Anyone who grew up in the southeastern US has probably seen kudzu growing on the side of the road. It was brought to the area years ago and is considered to be an invasive species. It’s a perfect example of why State governments want to be careful about which plants are brought into their local ecosystems. Invasive plants can crowd out local species, causing all kinds of issues to the local environment.

How do some states regulate moving plants?

  • Only indoor plants are allowed to move into some areas.
  • All potted plants should have fresh and sterile potting soil.
  • Plant inspections are sometimes made.
  • Plants might undergo a quarantine period.
  • If you’re unaware of the existing regulations on moving plants and you decided to move them with you, they might be confiscated at borders.
  • Some states have stricter regulations that may ban some plants altogether.

What should you do?

-Check with the State’s Department of Agriculture 


Be well-informed on the state guidelines of each State you’ll be driving through or into.
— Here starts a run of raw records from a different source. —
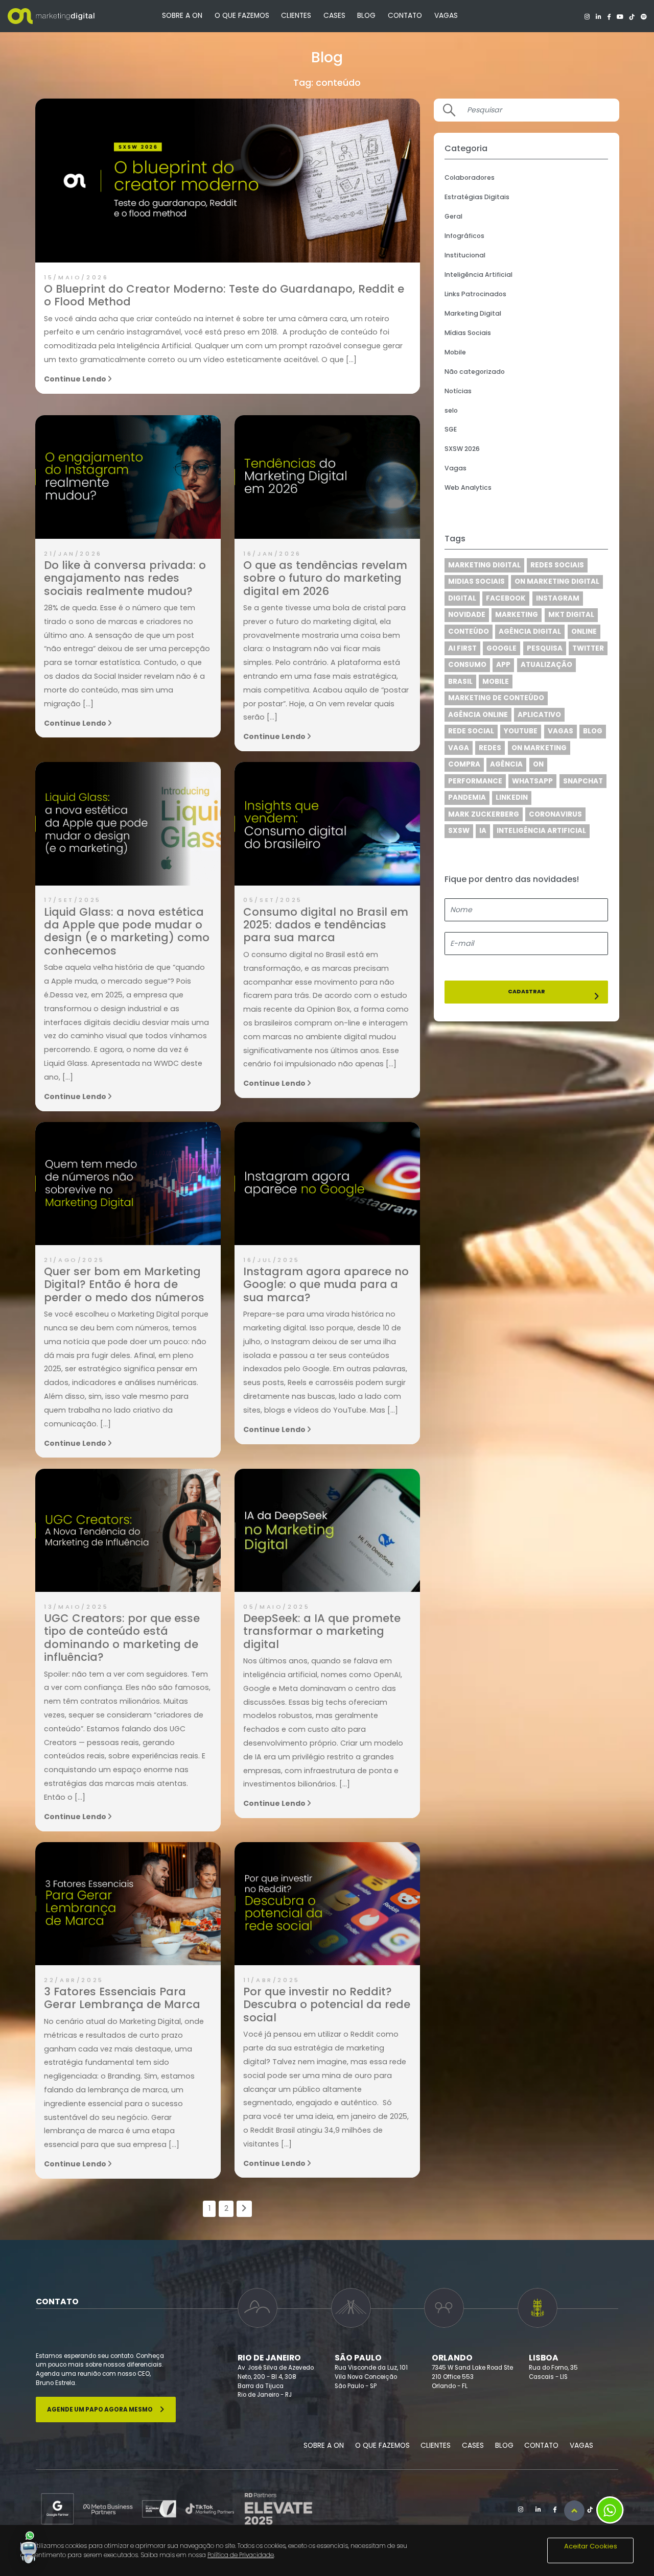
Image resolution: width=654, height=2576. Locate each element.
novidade (466, 614)
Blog (366, 15)
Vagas (446, 15)
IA (482, 831)
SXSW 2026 (462, 448)
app (503, 665)
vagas (560, 731)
You may check with the State’s Department of Agriculture or the Department of Natural Resources.


-Check with Your Current State’s Department of Agriculture


It may sometimes be difficult to gather information from all the different states that you may need to pass through. If this is the case, you can always check with your current state’s Department of Agriculture. They should be able to guide you on the process or provide you with some helpful resources.


Tips on moving plants.

  1. Don’t try to sneak in prohibited plants or be ready to pay hefty fines if you got caught.
  2. Decide on gifting them to a friend or a family member who can take good care of them for you instead of moving them.
  3. Be sure to follow all state’s guidelines in preparing your plants for the move.
  4. Plan ahead to account for any inspections that need to be made.
  5. Pack plants in a way that they are easily accessible.
  6. If you don’t want to go through the stress of figuring out all the regulations, you can opt to ship your plants separately and let the shipping company deal with the rest of the processes.
  7. Consider hiring professional movers. It will save you a lot of time and headache.


Remember, if you’re in doubt, check with your State’s Department of Agriculture before moving your houseplants across state lines.